##### Dataset extract #####

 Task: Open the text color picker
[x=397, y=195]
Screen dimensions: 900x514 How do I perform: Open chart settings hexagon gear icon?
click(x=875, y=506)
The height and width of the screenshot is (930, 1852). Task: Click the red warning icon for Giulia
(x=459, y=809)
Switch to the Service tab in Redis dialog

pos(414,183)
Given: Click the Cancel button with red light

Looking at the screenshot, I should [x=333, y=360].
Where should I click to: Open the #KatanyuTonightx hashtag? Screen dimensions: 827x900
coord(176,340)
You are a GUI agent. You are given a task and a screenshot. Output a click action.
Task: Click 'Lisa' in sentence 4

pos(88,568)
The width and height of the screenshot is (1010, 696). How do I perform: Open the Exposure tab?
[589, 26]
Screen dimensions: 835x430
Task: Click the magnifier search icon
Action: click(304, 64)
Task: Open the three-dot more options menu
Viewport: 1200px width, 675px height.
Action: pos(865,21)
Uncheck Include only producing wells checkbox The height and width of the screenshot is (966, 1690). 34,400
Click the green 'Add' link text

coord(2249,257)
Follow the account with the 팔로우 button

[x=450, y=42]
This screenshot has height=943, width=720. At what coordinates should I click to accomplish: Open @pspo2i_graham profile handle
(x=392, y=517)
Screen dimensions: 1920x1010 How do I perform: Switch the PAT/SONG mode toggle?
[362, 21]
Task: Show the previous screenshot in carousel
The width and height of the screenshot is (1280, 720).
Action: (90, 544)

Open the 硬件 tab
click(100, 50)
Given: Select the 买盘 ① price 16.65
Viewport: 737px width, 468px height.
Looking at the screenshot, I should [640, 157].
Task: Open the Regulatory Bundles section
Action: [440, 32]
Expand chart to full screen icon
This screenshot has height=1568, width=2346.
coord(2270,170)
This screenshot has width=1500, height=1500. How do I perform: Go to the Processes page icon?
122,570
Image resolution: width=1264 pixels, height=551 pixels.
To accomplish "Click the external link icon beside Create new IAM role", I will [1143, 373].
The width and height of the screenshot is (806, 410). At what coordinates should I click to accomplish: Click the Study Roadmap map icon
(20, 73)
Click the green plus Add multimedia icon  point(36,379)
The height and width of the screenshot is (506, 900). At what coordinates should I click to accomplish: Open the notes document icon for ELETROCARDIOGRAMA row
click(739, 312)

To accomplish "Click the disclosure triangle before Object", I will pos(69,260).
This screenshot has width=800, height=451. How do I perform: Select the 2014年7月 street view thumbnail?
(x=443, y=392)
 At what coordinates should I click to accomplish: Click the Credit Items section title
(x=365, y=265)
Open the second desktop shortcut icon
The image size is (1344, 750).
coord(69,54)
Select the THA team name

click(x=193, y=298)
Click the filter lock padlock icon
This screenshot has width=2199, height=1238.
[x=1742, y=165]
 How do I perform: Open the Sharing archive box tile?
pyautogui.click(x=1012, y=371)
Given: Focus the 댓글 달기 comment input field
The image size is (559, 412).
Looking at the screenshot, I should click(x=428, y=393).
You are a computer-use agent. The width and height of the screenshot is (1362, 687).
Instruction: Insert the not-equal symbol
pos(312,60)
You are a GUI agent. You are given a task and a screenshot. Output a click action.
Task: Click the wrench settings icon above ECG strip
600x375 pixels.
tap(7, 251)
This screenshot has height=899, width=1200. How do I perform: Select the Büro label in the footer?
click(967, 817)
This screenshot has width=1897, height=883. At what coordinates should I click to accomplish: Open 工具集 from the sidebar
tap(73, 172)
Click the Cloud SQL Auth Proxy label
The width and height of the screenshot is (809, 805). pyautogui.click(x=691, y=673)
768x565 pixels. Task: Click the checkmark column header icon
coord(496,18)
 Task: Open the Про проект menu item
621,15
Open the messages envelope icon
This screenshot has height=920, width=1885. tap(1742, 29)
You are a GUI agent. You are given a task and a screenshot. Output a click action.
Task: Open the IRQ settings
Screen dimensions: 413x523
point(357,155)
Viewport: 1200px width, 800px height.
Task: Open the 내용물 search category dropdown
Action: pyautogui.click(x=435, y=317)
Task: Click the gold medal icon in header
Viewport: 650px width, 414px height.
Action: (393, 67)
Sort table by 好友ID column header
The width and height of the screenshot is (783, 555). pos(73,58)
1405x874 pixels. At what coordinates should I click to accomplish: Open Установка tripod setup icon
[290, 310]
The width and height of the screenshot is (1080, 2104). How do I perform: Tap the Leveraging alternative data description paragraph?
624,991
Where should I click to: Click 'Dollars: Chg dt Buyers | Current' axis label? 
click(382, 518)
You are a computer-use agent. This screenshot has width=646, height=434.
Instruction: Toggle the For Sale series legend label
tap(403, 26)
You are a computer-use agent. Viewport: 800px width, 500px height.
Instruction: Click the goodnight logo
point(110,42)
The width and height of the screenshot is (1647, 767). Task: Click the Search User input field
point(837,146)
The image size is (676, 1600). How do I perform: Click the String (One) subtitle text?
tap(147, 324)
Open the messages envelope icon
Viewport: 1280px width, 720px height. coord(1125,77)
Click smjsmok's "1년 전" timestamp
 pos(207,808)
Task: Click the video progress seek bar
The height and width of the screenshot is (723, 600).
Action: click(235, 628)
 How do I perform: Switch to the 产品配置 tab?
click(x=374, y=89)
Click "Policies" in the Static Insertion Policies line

#####

*Problem to solve*.
Filter the records above for the string "will" and copy each matching line.

*Task result*.
To accomplish "Click the external link icon beside Create new IAM role", I will [1143, 373].
To accomplish "Click the disclosure triangle before Object", I will pos(69,260).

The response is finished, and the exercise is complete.